What is expected> Can you return the material from the line with "Where should I" up to and including the line with "coord(307,68)", copied verbatim and with the pictures left out?

Information shown>

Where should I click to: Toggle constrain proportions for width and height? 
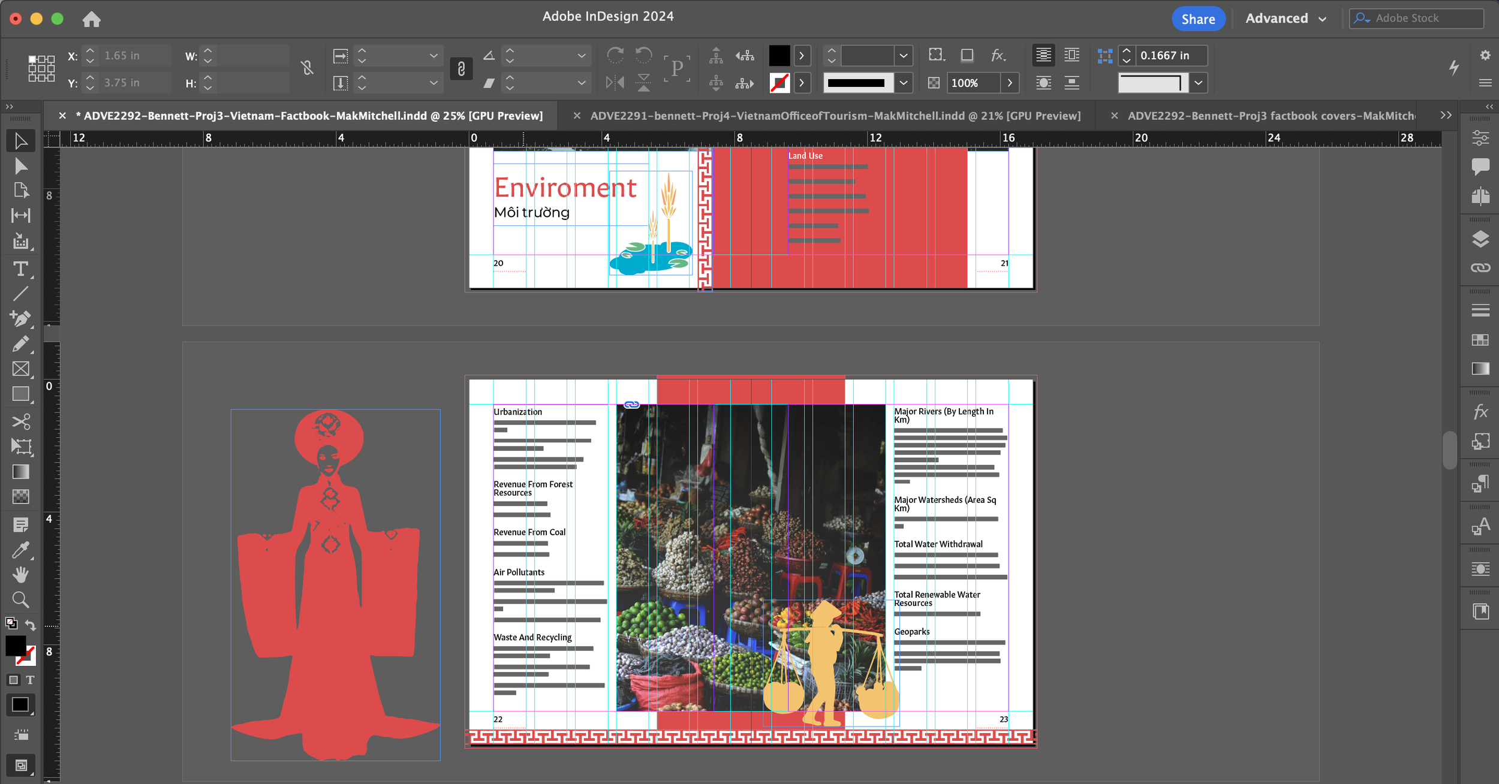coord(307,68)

==

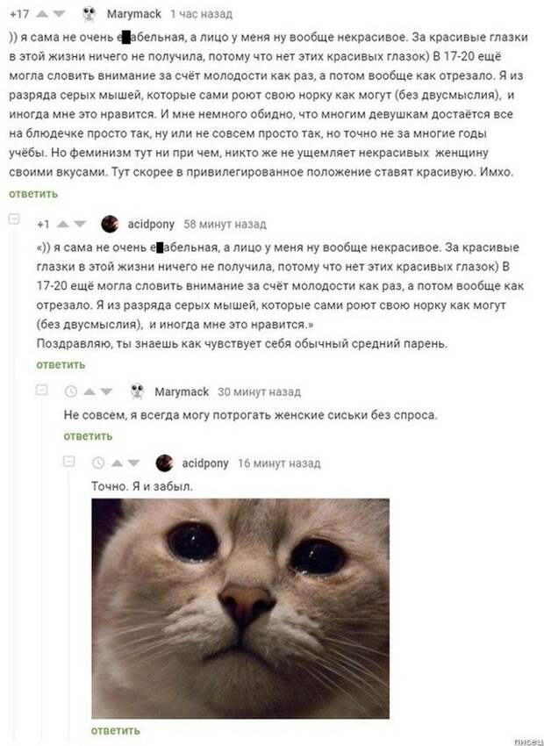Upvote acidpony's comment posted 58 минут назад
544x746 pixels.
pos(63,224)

Response for this exercise>
Where should I click to: Toggle constrain proportions for width and height? 
coord(307,68)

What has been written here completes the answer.